Abuja, Nigeria – July 18th – Nigeria dodged a potential nationwide strike after the government and labour unions reached an agreement on a new minimum wage. The deal, announced yesterday, sets a new floor of 70,000 naira ($44) per month, more than doubling the previous minimum wage of 30,000 naira established in 2019.
This agreement comes amid Nigeria’s worst cost-of-living crisis in a generation. Soaring inflation and a weakening currency have squeezed household budgets, leaving many Nigerians struggling to afford basic necessities. The situation has drawn comparisons to recent protests in Kenya, where economic woes have sparked unrest.
Nigeria’s two largest union federations, the Nigerian Labour Congress (NLC) and the Trade Union Congress (TUC), had threatened strike action to pressure the government for a wage increase.
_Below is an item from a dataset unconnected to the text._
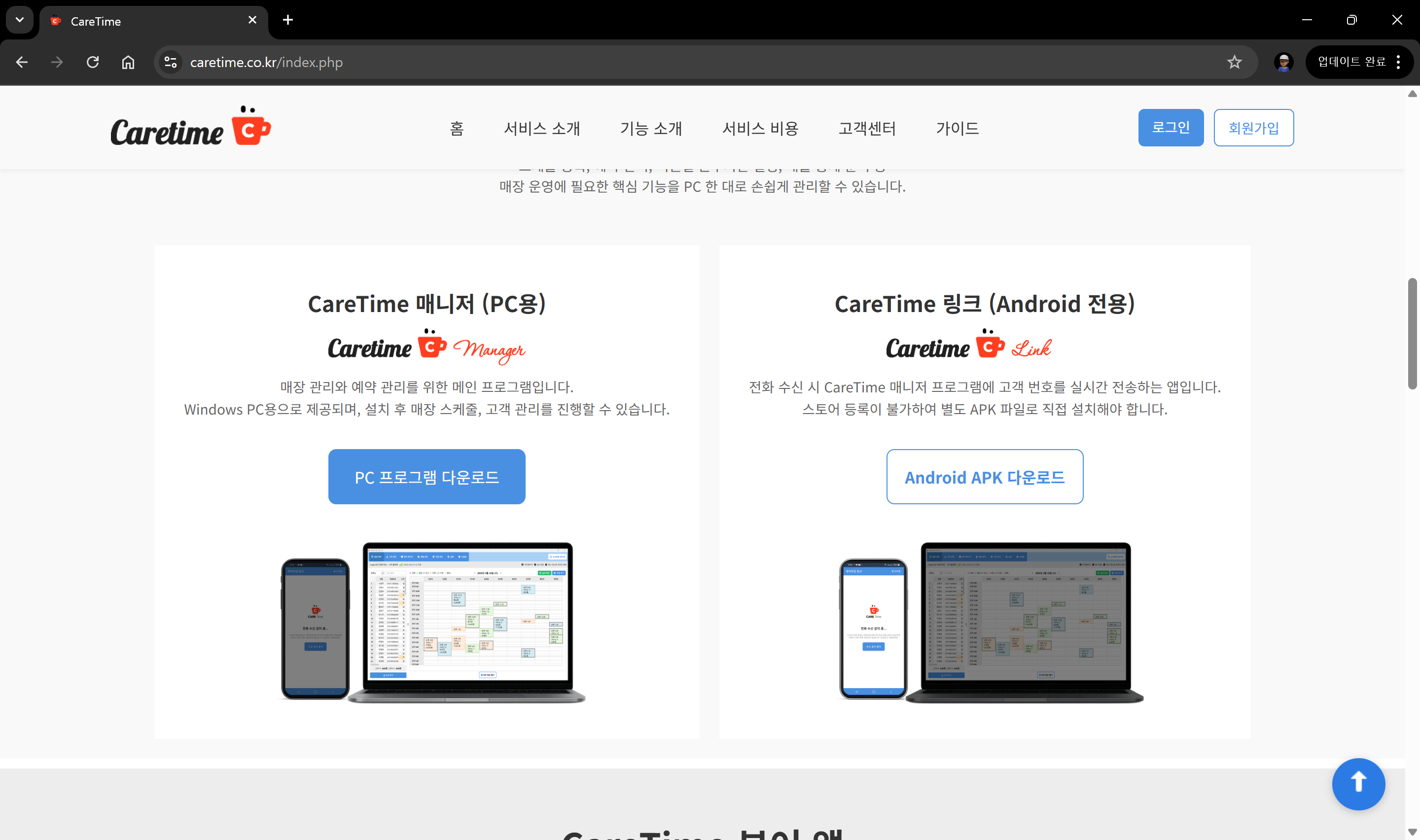Click the blue scroll-to-top arrow button

(1358, 783)
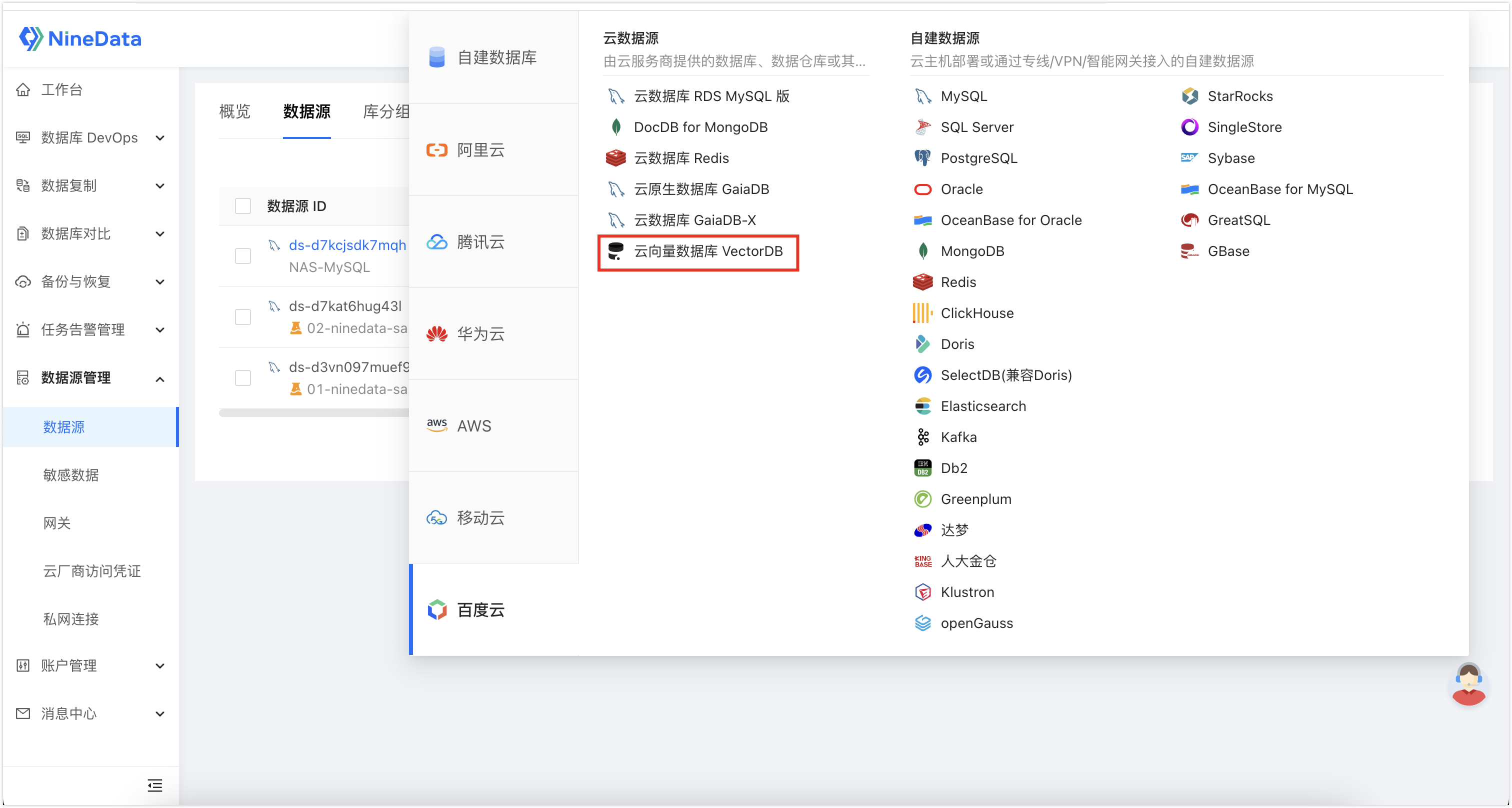Screen dimensions: 1512x808
Task: Click the Elasticsearch icon
Action: coord(922,406)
They argued that President Bola Tinubu’s economic reforms, while intended to address long-term issues, were disproportionately impacting workers.
“We have mixed feelings about the new minimum wage,” said NLC President Joe Ajaero. “While it’s a step forward, the economic situation is concerning. We accepted a shorter review period of three years to avoid further delays.”
The deal also includes a commitment from the government to review the minimum wage more frequently than the usual five-year cycle. This concession reflects the unions’ concerns about rapidly rising inflation.
The unions had suspended a strike earlier in June to allow for negotiations, but a lack of progress could have reignited labour unrest. Although a strike has been averted, President Tinubu remains firm on his broader economic reforms, including controversial hikes in electricity and gasoline prices.
To further ease the financial burden on Nigerians, the government plans to invest in infrastructure and renewable energy projects, specifically focusing on compressed natural gas (CNG) plants and buses to potentially lower transportation costs. The president has also requested an additional $4 billion in spending to address budget shortfalls, with a significant portion allocated for recurring expenses.